### Task prompt:
Write out each line of the records that has "pixels" in it.
------ Source data
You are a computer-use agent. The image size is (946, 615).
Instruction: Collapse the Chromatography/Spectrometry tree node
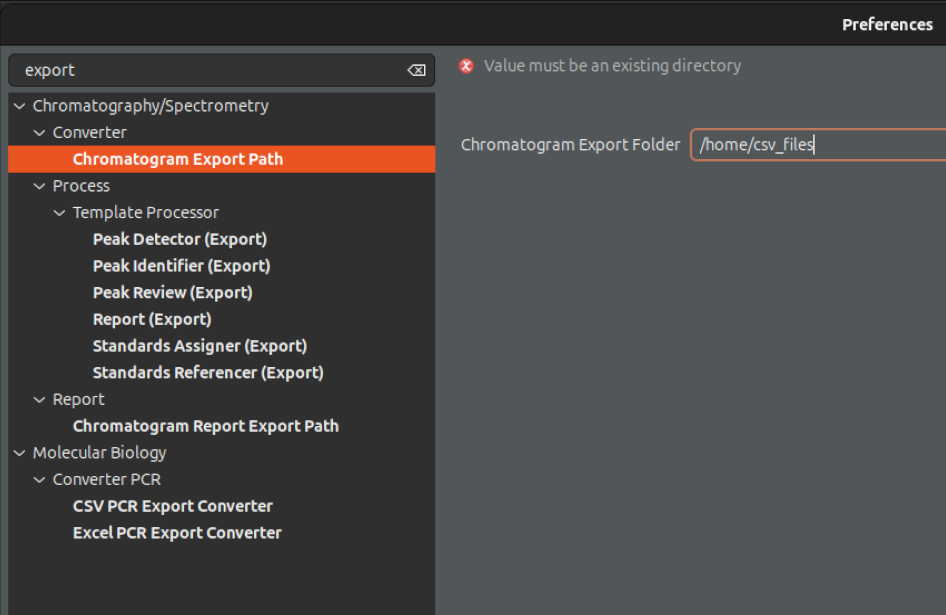click(20, 106)
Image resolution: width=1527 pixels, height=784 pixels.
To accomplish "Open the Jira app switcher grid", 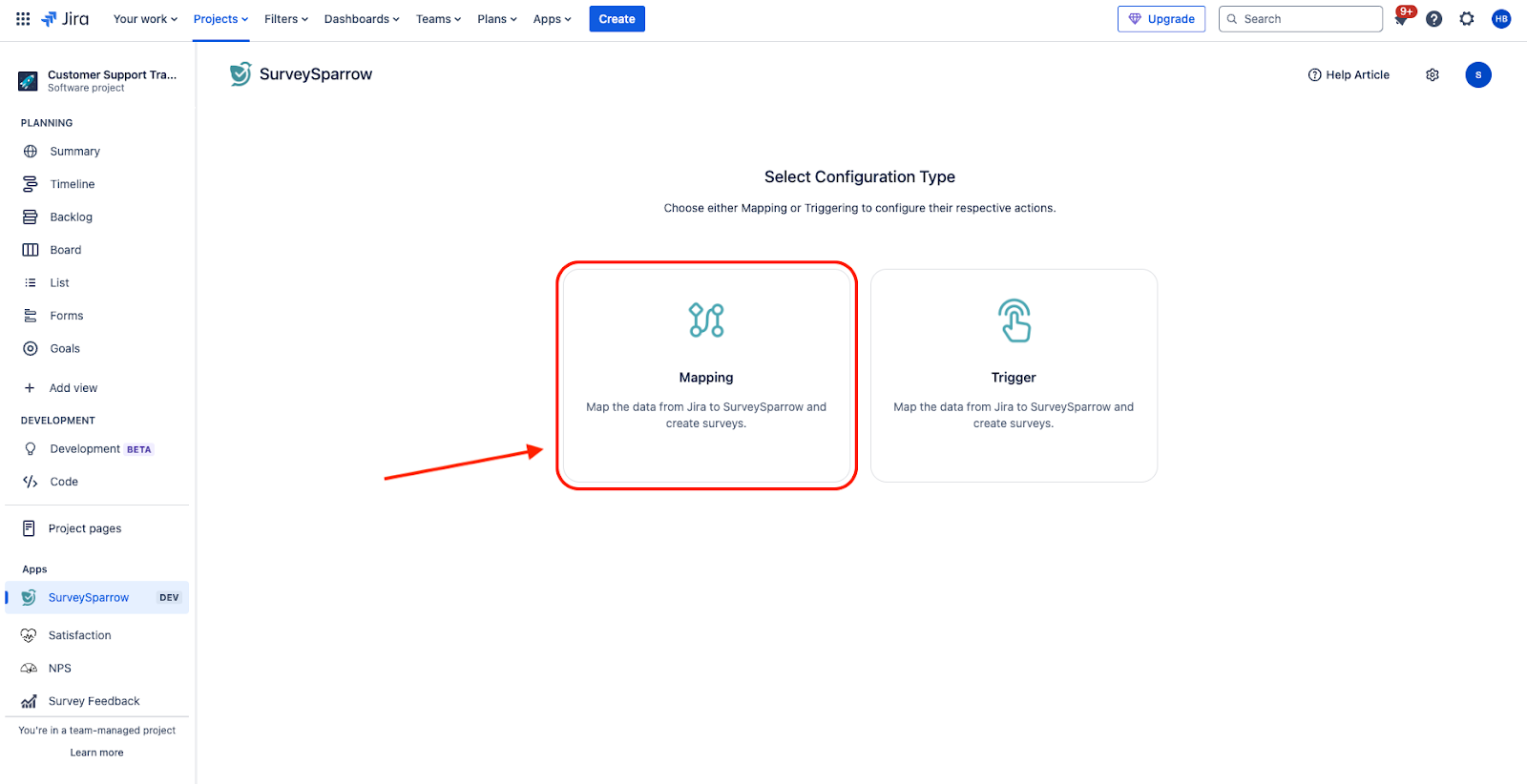I will click(23, 19).
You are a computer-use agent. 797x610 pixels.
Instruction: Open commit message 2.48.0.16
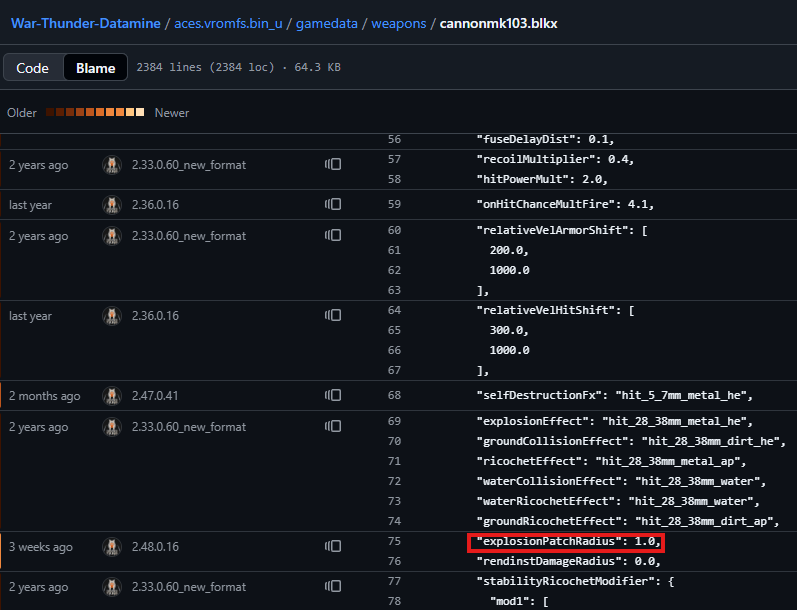coord(155,547)
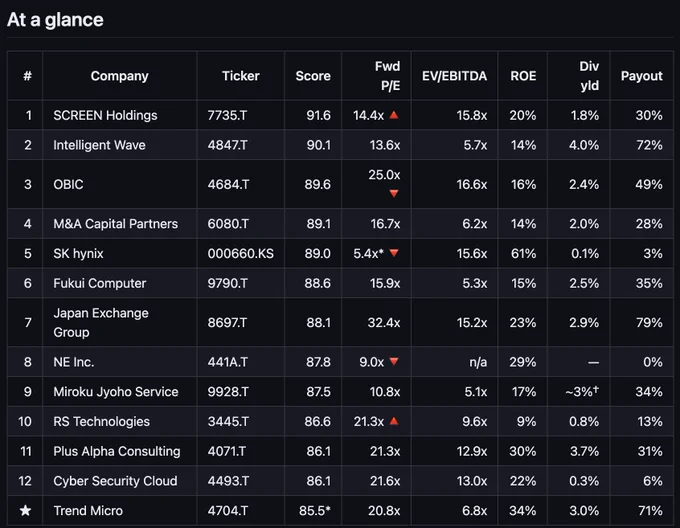Screen dimensions: 680x528
Task: Select SCREEN Holdings company name
Action: click(105, 115)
------------
### Exercise response:
Image resolution: width=1527 pixels, height=784 pixels.
You are a computer-use agent. 797x610 pixels.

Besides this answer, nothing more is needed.